The current methods of performing MAHO require that several measurements be made over multiple time periods in order to obtain information on all of the potential hand- off candidates. Multiple measurements are required because the control signal for each cell is set up to transmit on different frequencies, making it impractical for the receiver to shift between as many as 24 different frequencies (depending upon the reuse pattern) within one time period. This creates a further problem in that by the time the last measurements are made, the first measurements are rendered inaccurate because the subscriber has changed locations. Change of location causes a change in lognormal (sometimes referred to as shadowing caused by buildings) . These changes occur on the order of seconds. Thus, it is desirable to have a measuring scheme which performs averaging over short periods (not more than several seconds) .

Therefore, in order to perform a MAHO function in an efficient manner, there is a need for a method of measuring the received power from a plurality of cell sites in as short a time as possible.

### Source material
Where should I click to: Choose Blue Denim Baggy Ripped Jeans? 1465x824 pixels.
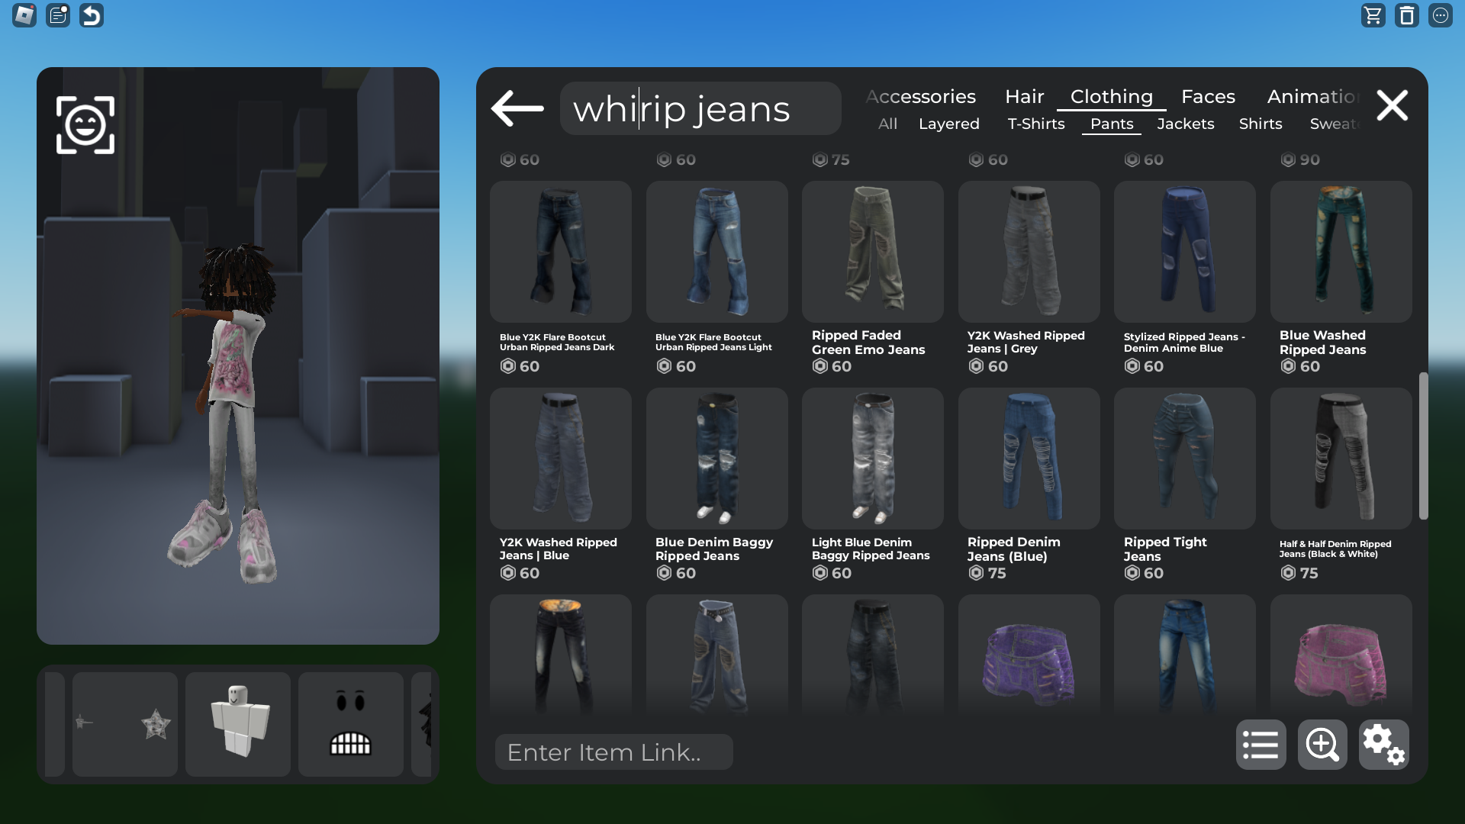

### Work to complete
Transcribe everything in the passage on handoff measurements from "Therefore, in order" down to "time as possible.".

### Exercise output
Therefore, in order to perform a MAHO function in an efficient manner, there is a need for a method of measuring the received power from a plurality of cell sites in as short a time as possible.